> How to complete this task
Using the commentary on 1 Corinthians 13, mark each statement yes or no and quote the words of the text that decide it. 1. The writer's first encounter with speaking in tongues involved three members of one church. 2. The person in the second encounter predicted that the writer would die in an accident. 3. The writer rules out that the Holy Spirit could inspire a real gift of tongues.

> Document text
—————
Friday, December 21, 2012

My Contribution to the End of the World

In honor of the alleged Mayan Calendar end-date, 21 December 2012, this is my contribution to the End of the World, whenever it may come.

LOVE: an analysis and commentary of 1 Corinthians 13
 by Eva Caye 

Excerpt from New International Version (NIV)  [found at]

 1If I speak in the tongues[a] of men or of angels, but do not have love, I am only a resounding gong or a clanging cymbal.
To ‘speak in tongues’ was once considered a gift of the Holy Spirit, called glossolalia.  From
noun -- incomprehensible speech in an imaginary language, sometimes occurring in a trance state, an episode of religious ecstasy, or schizophrenia.
A person found speaking in tongues was often treated as if they were being touched by the Holy Spirit, for sometimes they spoke languages that actually existed, which perhaps some in the room could interpret.  I have, allegedly, personally experienced two instances of ‘speaking in tongues’.  In the first, three people who were members of the same church tried to convince me that it was an important manifestation of the Holy Spirit.  When one looked at the others and said, “I think she needs an example, ready? 1, 2, 3....” and they proceeded to babble at each other, I cried at their pitiful attempts to force such a manifestation, though they thought I was crying because I ‘felt’ the Holy Spirit in them.  In the second, a ‘spiritually adept’ person stated that deliberately speaking in tongues would magically attune a person to some mystical spiritual state in which prophecies could be made.  After he deliberately blathered nonsense for a good five minutes, he proceeded to predict circumstances I will never see, such as me dying in childbirth (unknowing about my previous hysterectomy). 

Nowadays, we call it gibberish, diagnose it as ‘word salad’, and treat it according to our personal background beliefs.  My personal beliefs are, if the Holy Spirit truly inspires someone to give them a verbal gift of tongues, it would only be a valuable gift if it were comprehensible to at least one person present.  I am not discounting the possibility by any means that this could occur, and I suppose speaking in tongues provides some sort of spiritual fulfillment for the speakers.  Regardless, this first verse is absolutely correct:  if it is not done in, with, or for love, it is meaningless, the crashing of percussion instruments with no rhythm, simply noise, no manifestation of spirit.
—————
> Excerpted records
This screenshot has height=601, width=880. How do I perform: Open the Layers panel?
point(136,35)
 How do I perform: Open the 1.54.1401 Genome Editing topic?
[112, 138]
—————
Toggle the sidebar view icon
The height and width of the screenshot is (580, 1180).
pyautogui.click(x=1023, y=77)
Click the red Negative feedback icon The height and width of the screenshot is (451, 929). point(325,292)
—————
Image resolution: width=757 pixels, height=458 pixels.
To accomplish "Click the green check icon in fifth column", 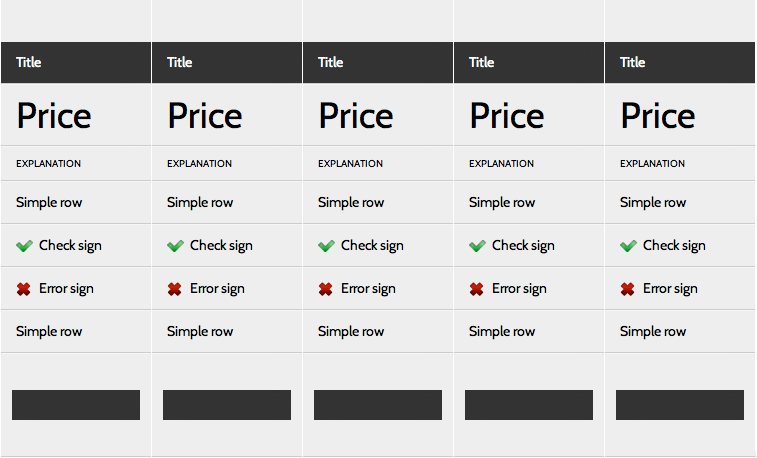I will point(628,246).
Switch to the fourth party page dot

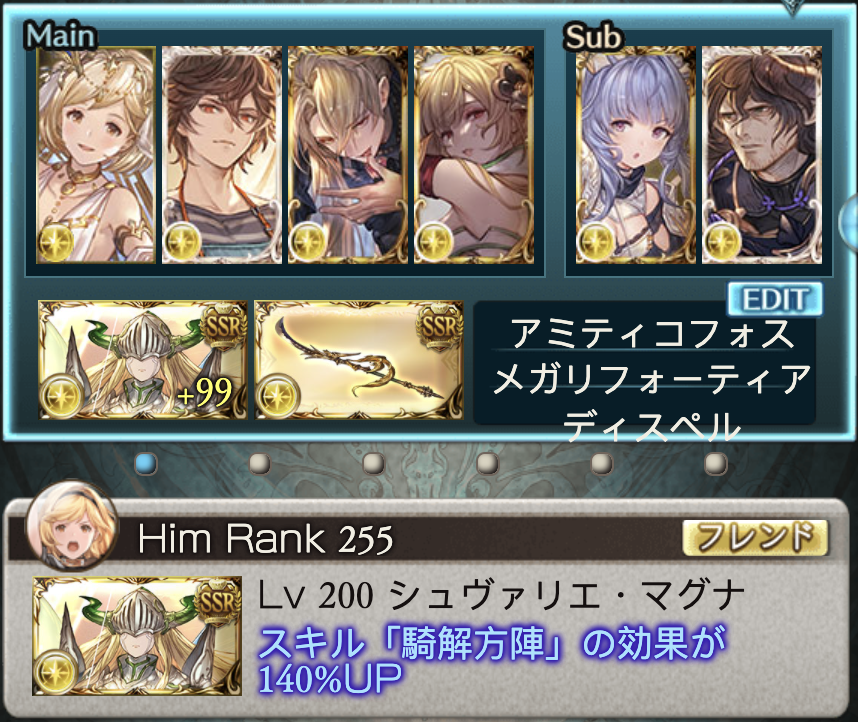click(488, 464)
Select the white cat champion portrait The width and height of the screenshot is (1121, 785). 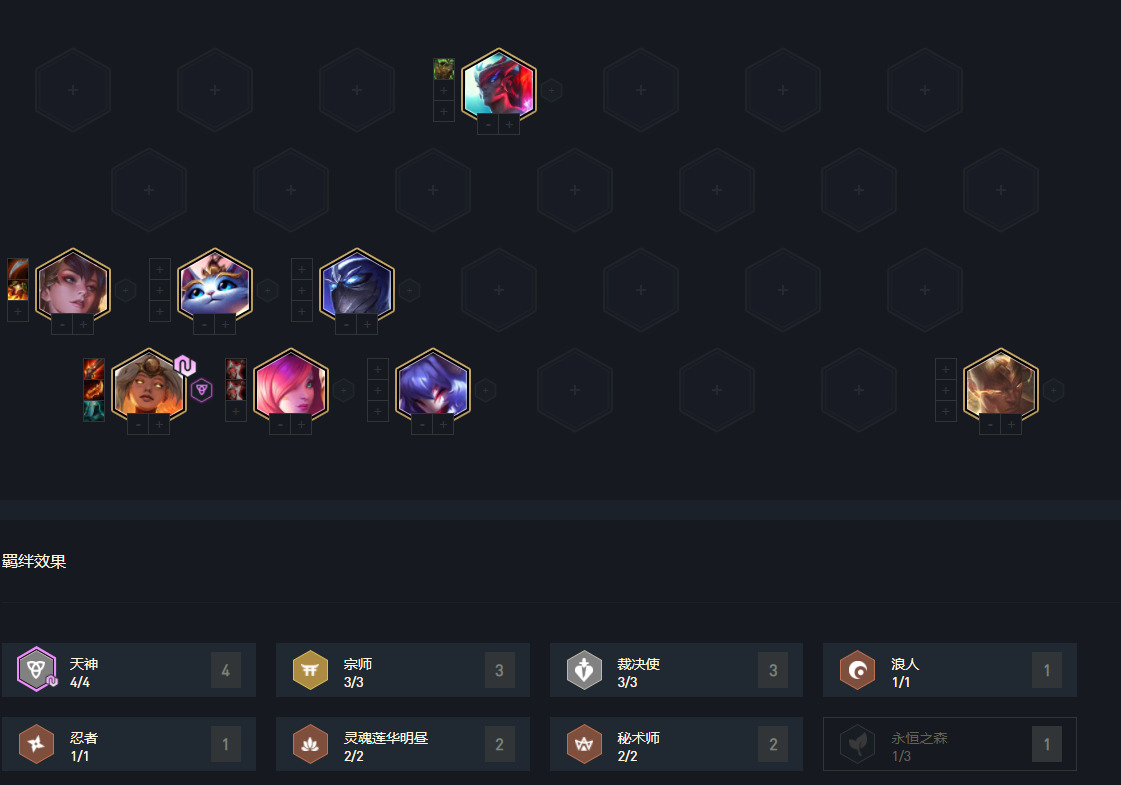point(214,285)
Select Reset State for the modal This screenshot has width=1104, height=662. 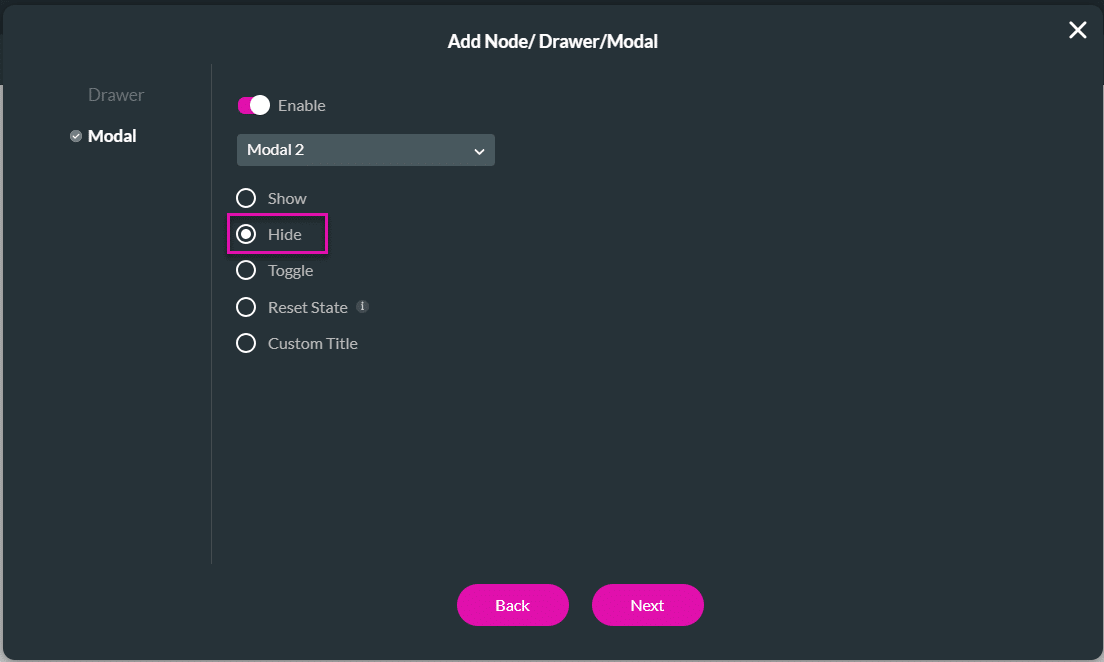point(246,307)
—————
> Output
1. Yes: "three people who were members of the same church tried to convince me that it was an important manifestation of the Holy Spirit."
2. No: "he proceeded to predict circumstances I will never see, such as me dying in childbirth"
3. No: "I am not discounting the possibility by any means that this could occur"